OO “prepared” = katartizo. 13x in NT. From kata (down, against, throughout, among) + artizo (get ready, prepare); {from artios (perfect, complete, ready, adequate, fitted); from arti (now, in the moment); from airo (raise, take up, lift, remove)}. This is to prepare, complete, perfect for final use. This is restoring something to a good condition, whether for the first time or one more. It is to repair in a literal or figurative sense.
PP “praise” = ainos. 2x in NT. Perhaps from epainos (fitting praise, fame, approval; recognizing something or someone that is deserving of praise.); {from epi (on, upon, to, what is fitting) + aineo (to praise, praise God)}. This is praise, a story praising God.

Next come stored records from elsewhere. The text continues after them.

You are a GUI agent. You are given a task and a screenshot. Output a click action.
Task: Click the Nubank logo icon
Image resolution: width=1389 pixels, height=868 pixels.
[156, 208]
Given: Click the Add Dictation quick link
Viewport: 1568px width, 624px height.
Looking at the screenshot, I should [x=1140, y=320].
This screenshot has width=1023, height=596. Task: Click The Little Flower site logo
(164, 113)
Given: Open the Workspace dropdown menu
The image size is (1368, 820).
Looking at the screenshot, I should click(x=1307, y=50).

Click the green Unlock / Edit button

17 He leftQQ them, wentRR out of the citySS to Bethany,TT and spent the nightUU there.

Notes on verse 17

QQ “left” = kataleipo. From kata (down, against, throughout, among) + leipo (to leave behind, remain, lack, abandon, fall behind while racing). This is to leave or leave behind, abandon, forsake, leave in reserve.
RR “went” = exerchomai. Related to “entered” in v12 & “came” in v14. From ek (from, from out of) + erchomai (see note B above). This is to go out, depart, escape, proceed from, spread news abroad.
SS “city” = polis. This is a city or its inhabitants. It is a town of variable size, but one that has walls. This is where “metropolis” and “police” come from.
TT “Bethany” = Bethania. 12x in NT. From Aramaic beth anya (house of affliction, misery, wretchedness). This is Bethany.
UU “spent the night” = aulizomai. 2x in NT. From aule (to inquire, question, examine precisely, test with questions); {from ek (from, from out of) + etazo (to examine)}. This is to spend the night, lodge, abide.